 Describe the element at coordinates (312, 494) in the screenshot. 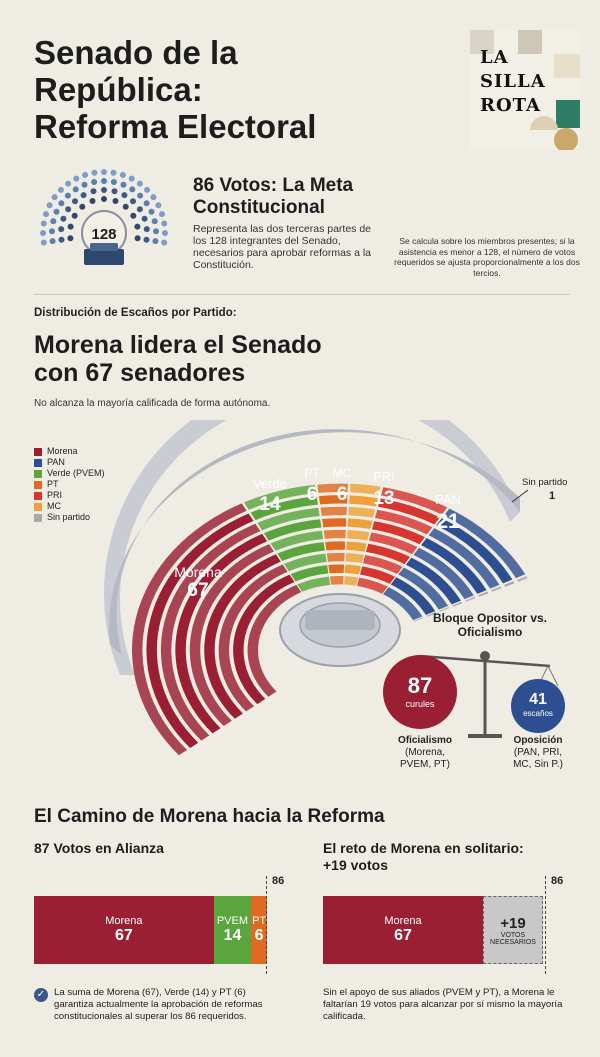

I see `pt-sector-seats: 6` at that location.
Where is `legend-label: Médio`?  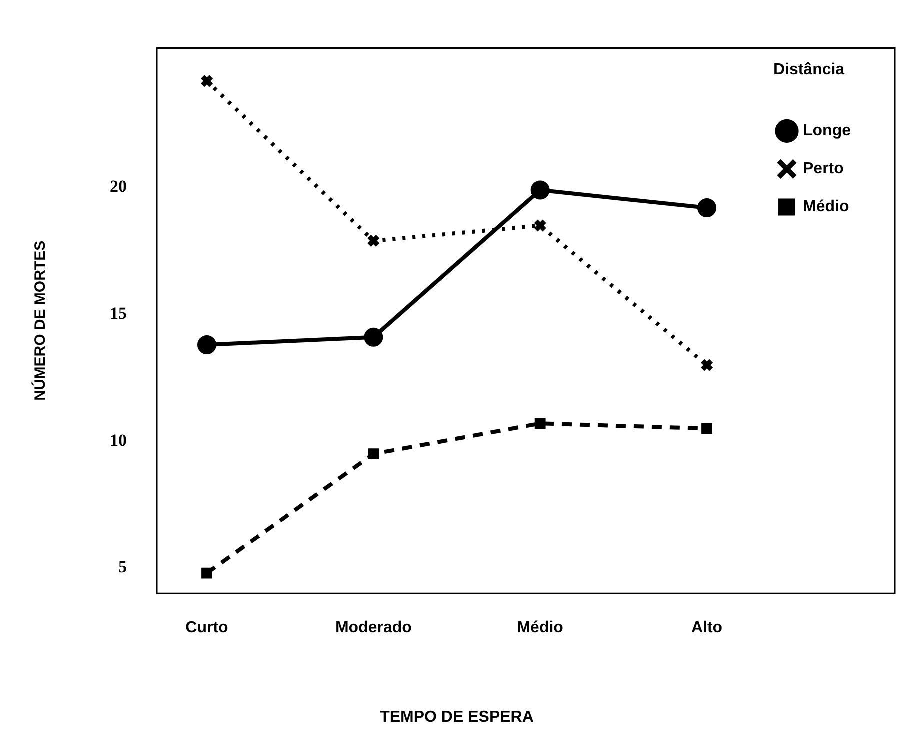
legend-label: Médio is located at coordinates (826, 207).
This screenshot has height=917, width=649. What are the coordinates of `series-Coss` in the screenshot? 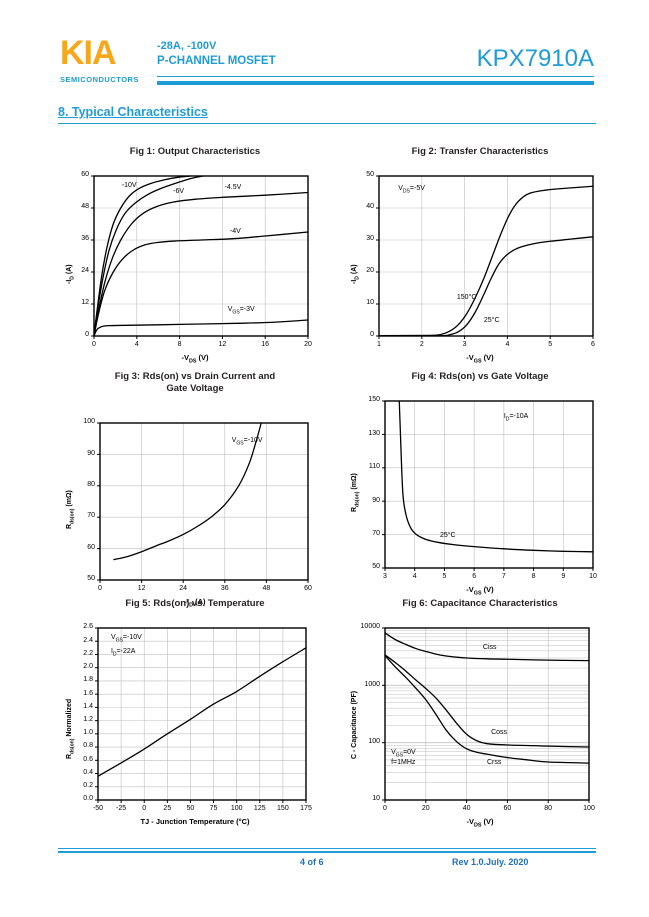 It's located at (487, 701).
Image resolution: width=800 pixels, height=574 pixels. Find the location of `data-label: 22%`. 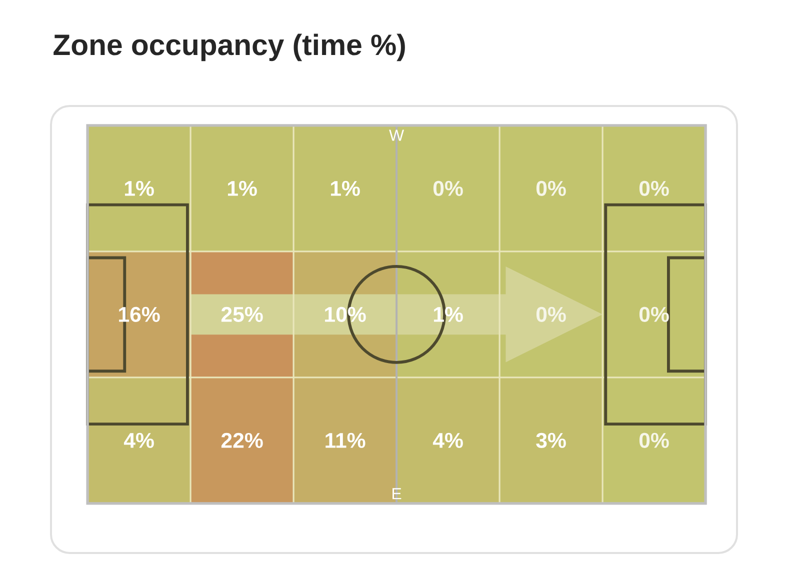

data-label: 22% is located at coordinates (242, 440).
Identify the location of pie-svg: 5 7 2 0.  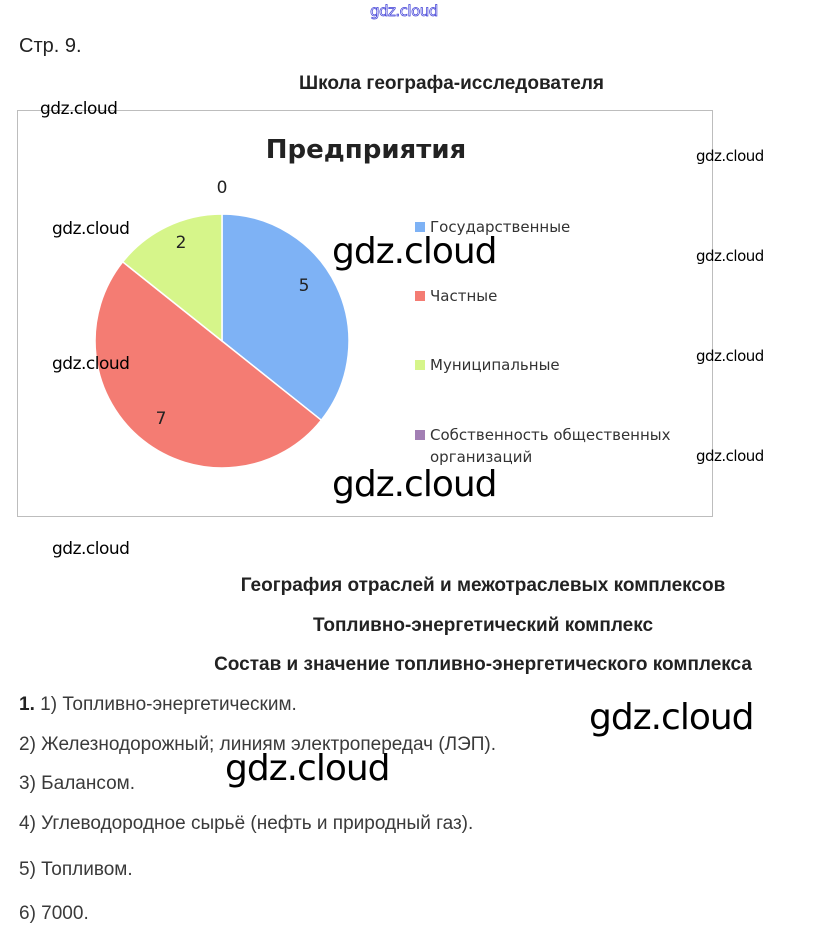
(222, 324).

++++++++

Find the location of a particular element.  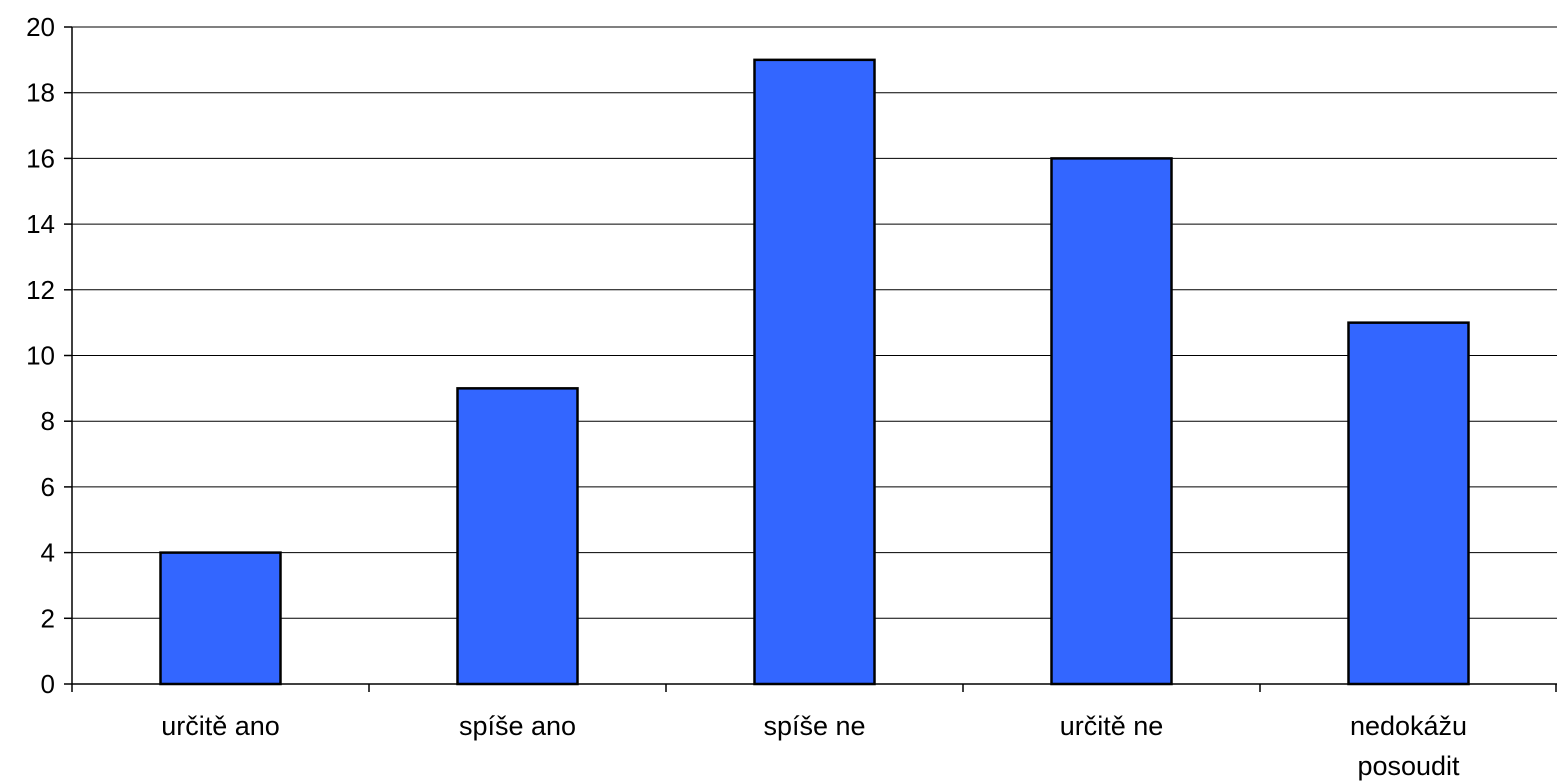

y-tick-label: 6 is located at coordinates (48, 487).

++++++++

__INSTRUCTIONS FOR THE TASK__:
Copy the entries word for word, from the line with "Describe the element" up to and including the line with "legend-label: Médio is", and leave the pictures out of your copy.

__WRITTEN REPLY__:
 Describe the element at coordinates (312, 494) in the screenshot. 

I see `pt-sector-seats: 6` at that location.
Where is `legend-label: Médio`?  
legend-label: Médio is located at coordinates (826, 207).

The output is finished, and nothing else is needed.